◆ AIM OF THE TASK
For this exercise, restate the records word for word.

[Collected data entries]
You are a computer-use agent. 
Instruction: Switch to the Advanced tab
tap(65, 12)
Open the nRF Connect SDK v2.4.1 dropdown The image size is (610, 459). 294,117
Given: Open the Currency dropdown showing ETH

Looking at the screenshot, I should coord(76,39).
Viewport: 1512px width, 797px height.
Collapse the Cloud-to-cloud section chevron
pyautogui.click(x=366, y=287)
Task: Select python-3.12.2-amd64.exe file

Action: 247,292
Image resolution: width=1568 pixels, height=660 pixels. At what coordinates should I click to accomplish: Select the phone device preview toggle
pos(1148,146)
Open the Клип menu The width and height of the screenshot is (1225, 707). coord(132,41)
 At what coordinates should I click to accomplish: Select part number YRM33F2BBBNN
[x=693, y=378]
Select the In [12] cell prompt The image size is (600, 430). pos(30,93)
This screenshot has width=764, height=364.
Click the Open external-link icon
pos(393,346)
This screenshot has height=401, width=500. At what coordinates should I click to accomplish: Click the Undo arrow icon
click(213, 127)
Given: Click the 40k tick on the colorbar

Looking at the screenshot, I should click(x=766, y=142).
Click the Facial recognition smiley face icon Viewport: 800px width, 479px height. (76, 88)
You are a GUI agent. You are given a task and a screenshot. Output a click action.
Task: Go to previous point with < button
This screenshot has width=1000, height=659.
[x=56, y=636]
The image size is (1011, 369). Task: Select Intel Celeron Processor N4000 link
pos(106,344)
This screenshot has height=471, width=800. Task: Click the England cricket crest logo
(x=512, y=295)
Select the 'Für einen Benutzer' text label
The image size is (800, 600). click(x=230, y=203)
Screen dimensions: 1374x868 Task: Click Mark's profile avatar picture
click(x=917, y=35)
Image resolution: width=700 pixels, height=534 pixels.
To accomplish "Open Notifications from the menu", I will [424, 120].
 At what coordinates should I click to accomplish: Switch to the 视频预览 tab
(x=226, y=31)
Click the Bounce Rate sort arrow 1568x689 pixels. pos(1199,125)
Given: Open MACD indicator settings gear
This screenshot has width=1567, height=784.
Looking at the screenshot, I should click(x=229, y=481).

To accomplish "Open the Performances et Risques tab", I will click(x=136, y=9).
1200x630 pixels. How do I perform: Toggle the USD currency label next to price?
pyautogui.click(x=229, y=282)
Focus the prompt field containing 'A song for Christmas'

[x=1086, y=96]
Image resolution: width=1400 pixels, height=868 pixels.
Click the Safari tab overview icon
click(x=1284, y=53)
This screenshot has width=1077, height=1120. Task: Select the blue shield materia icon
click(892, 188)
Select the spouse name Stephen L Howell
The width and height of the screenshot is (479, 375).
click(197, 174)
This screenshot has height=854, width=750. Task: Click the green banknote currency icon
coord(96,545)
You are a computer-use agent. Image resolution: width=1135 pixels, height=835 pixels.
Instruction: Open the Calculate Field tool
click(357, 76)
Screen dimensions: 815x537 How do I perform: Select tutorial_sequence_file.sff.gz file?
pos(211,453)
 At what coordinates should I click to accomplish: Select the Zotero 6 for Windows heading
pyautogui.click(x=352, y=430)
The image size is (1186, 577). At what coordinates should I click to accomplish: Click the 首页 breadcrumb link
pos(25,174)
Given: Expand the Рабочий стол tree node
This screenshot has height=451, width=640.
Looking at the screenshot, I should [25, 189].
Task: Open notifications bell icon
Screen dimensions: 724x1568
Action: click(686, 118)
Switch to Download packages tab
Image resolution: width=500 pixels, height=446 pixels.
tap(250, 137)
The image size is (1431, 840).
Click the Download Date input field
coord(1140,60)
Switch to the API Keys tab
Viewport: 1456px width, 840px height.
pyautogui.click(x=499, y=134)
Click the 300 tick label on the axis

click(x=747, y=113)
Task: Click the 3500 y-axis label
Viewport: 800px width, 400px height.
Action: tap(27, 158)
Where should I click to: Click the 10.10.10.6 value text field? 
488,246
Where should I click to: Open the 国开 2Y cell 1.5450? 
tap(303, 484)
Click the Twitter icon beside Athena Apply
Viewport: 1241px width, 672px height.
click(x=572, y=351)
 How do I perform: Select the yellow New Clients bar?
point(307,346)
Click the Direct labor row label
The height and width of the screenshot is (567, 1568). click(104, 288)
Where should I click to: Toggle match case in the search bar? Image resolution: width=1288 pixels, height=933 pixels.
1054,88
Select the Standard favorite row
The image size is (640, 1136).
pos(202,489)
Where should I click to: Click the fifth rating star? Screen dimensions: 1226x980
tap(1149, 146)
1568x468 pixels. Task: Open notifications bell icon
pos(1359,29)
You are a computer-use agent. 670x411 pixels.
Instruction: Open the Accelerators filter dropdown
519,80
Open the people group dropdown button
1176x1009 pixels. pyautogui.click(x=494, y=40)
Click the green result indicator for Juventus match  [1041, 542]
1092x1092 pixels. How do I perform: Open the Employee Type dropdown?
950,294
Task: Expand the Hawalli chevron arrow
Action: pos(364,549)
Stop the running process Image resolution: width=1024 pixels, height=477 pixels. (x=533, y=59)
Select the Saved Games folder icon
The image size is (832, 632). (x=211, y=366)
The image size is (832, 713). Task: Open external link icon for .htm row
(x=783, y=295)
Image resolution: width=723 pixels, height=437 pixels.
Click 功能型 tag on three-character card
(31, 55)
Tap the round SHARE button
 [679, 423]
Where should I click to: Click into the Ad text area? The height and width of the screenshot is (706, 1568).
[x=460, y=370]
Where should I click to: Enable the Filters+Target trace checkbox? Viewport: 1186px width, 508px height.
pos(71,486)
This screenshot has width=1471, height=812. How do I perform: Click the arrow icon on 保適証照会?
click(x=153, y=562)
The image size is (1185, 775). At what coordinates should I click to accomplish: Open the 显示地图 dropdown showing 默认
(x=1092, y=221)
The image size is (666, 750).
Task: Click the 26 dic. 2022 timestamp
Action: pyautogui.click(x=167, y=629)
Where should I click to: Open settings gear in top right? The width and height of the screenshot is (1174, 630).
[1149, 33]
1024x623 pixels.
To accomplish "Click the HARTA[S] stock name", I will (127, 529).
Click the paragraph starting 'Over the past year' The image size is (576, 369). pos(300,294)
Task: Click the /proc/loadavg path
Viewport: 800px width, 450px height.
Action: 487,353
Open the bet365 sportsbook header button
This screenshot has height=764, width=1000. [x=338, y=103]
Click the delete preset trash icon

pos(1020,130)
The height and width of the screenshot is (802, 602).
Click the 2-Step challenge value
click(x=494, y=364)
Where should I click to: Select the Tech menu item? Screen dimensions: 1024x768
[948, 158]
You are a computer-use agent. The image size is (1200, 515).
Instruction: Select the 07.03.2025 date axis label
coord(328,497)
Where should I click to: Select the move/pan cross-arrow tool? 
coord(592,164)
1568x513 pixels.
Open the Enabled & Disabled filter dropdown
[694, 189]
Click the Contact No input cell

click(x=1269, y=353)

◆ WRITTEN RESPONSE
You are a computer-use agent. 
Instruction: Switch to the Advanced tab
tap(65, 12)
Open the nRF Connect SDK v2.4.1 dropdown The image size is (610, 459). 294,117
Given: Open the Currency dropdown showing ETH

Looking at the screenshot, I should coord(76,39).
Viewport: 1512px width, 797px height.
Collapse the Cloud-to-cloud section chevron
pyautogui.click(x=366, y=287)
Task: Select python-3.12.2-amd64.exe file

Action: 247,292
Image resolution: width=1568 pixels, height=660 pixels. At what coordinates should I click to accomplish: Select the phone device preview toggle
pos(1148,146)
Open the Клип menu The width and height of the screenshot is (1225, 707). coord(132,41)
 At what coordinates should I click to accomplish: Select part number YRM33F2BBBNN
[x=693, y=378]
Select the In [12] cell prompt The image size is (600, 430). pos(30,93)
This screenshot has width=764, height=364.
Click the Open external-link icon
pos(393,346)
This screenshot has height=401, width=500. At what coordinates should I click to accomplish: Click the Undo arrow icon
click(213, 127)
Given: Click the 40k tick on the colorbar

Looking at the screenshot, I should click(x=766, y=142).
Click the Facial recognition smiley face icon Viewport: 800px width, 479px height. (76, 88)
You are a GUI agent. You are given a task and a screenshot. Output a click action.
Task: Go to previous point with < button
This screenshot has width=1000, height=659.
[x=56, y=636]
The image size is (1011, 369). Task: Select Intel Celeron Processor N4000 link
pos(106,344)
This screenshot has height=471, width=800. Task: Click the England cricket crest logo
(x=512, y=295)
Select the 'Für einen Benutzer' text label
The image size is (800, 600). click(x=230, y=203)
Screen dimensions: 1374x868 Task: Click Mark's profile avatar picture
click(x=917, y=35)
Image resolution: width=700 pixels, height=534 pixels.
To accomplish "Open Notifications from the menu", I will [424, 120].
 At what coordinates should I click to accomplish: Switch to the 视频预览 tab
(x=226, y=31)
Click the Bounce Rate sort arrow 1568x689 pixels. pos(1199,125)
Given: Open MACD indicator settings gear
This screenshot has width=1567, height=784.
Looking at the screenshot, I should click(x=229, y=481).

To accomplish "Open the Performances et Risques tab", I will click(x=136, y=9).
1200x630 pixels. How do I perform: Toggle the USD currency label next to price?
pyautogui.click(x=229, y=282)
Focus the prompt field containing 'A song for Christmas'

[x=1086, y=96]
Image resolution: width=1400 pixels, height=868 pixels.
Click the Safari tab overview icon
click(x=1284, y=53)
This screenshot has width=1077, height=1120. Task: Select the blue shield materia icon
click(892, 188)
Select the spouse name Stephen L Howell
The width and height of the screenshot is (479, 375).
click(197, 174)
This screenshot has height=854, width=750. Task: Click the green banknote currency icon
coord(96,545)
You are a computer-use agent. Image resolution: width=1135 pixels, height=835 pixels.
Instruction: Open the Calculate Field tool
click(357, 76)
Screen dimensions: 815x537 How do I perform: Select tutorial_sequence_file.sff.gz file?
pos(211,453)
 At what coordinates should I click to accomplish: Select the Zotero 6 for Windows heading
pyautogui.click(x=352, y=430)
The image size is (1186, 577). At what coordinates should I click to accomplish: Click the 首页 breadcrumb link
pos(25,174)
Given: Expand the Рабочий стол tree node
This screenshot has height=451, width=640.
Looking at the screenshot, I should [25, 189].
Task: Open notifications bell icon
Screen dimensions: 724x1568
Action: click(686, 118)
Switch to Download packages tab
Image resolution: width=500 pixels, height=446 pixels.
tap(250, 137)
The image size is (1431, 840).
Click the Download Date input field
coord(1140,60)
Switch to the API Keys tab
Viewport: 1456px width, 840px height.
pyautogui.click(x=499, y=134)
Click the 300 tick label on the axis

click(x=747, y=113)
Task: Click the 3500 y-axis label
Viewport: 800px width, 400px height.
Action: tap(27, 158)
Where should I click to: Click the 10.10.10.6 value text field? 
488,246
Where should I click to: Open the 国开 2Y cell 1.5450? 
tap(303, 484)
Click the Twitter icon beside Athena Apply
Viewport: 1241px width, 672px height.
click(x=572, y=351)
 How do I perform: Select the yellow New Clients bar?
point(307,346)
Click the Direct labor row label
The height and width of the screenshot is (567, 1568). click(104, 288)
Where should I click to: Toggle match case in the search bar? Image resolution: width=1288 pixels, height=933 pixels.
1054,88
Select the Standard favorite row
The image size is (640, 1136).
pos(202,489)
Where should I click to: Click the fifth rating star? Screen dimensions: 1226x980
tap(1149, 146)
1568x468 pixels. Task: Open notifications bell icon
pos(1359,29)
You are a computer-use agent. 670x411 pixels.
Instruction: Open the Accelerators filter dropdown
519,80
Open the people group dropdown button
1176x1009 pixels. pyautogui.click(x=494, y=40)
Click the green result indicator for Juventus match  [1041, 542]
1092x1092 pixels. How do I perform: Open the Employee Type dropdown?
950,294
Task: Expand the Hawalli chevron arrow
Action: pos(364,549)
Stop the running process Image resolution: width=1024 pixels, height=477 pixels. (x=533, y=59)
Select the Saved Games folder icon
The image size is (832, 632). (x=211, y=366)
The image size is (832, 713). Task: Open external link icon for .htm row
(x=783, y=295)
Image resolution: width=723 pixels, height=437 pixels.
Click 功能型 tag on three-character card
(31, 55)
Tap the round SHARE button
 [679, 423]
Where should I click to: Click into the Ad text area? The height and width of the screenshot is (706, 1568).
[x=460, y=370]
Where should I click to: Enable the Filters+Target trace checkbox? Viewport: 1186px width, 508px height.
pos(71,486)
This screenshot has width=1471, height=812. How do I perform: Click the arrow icon on 保適証照会?
click(x=153, y=562)
The image size is (1185, 775). At what coordinates should I click to accomplish: Open the 显示地图 dropdown showing 默认
(x=1092, y=221)
The image size is (666, 750).
Task: Click the 26 dic. 2022 timestamp
Action: pyautogui.click(x=167, y=629)
Where should I click to: Open settings gear in top right? The width and height of the screenshot is (1174, 630).
[1149, 33]
1024x623 pixels.
To accomplish "Click the HARTA[S] stock name", I will (127, 529).
Click the paragraph starting 'Over the past year' The image size is (576, 369). pos(300,294)
Task: Click the /proc/loadavg path
Viewport: 800px width, 450px height.
Action: 487,353
Open the bet365 sportsbook header button
This screenshot has height=764, width=1000. [x=338, y=103]
Click the delete preset trash icon

pos(1020,130)
The height and width of the screenshot is (802, 602).
Click the 2-Step challenge value
click(x=494, y=364)
Where should I click to: Select the Tech menu item? Screen dimensions: 1024x768
[948, 158]
You are a computer-use agent. The image size is (1200, 515).
Instruction: Select the 07.03.2025 date axis label
coord(328,497)
Where should I click to: Select the move/pan cross-arrow tool? 
coord(592,164)
1568x513 pixels.
Open the Enabled & Disabled filter dropdown
[694, 189]
Click the Contact No input cell

click(x=1269, y=353)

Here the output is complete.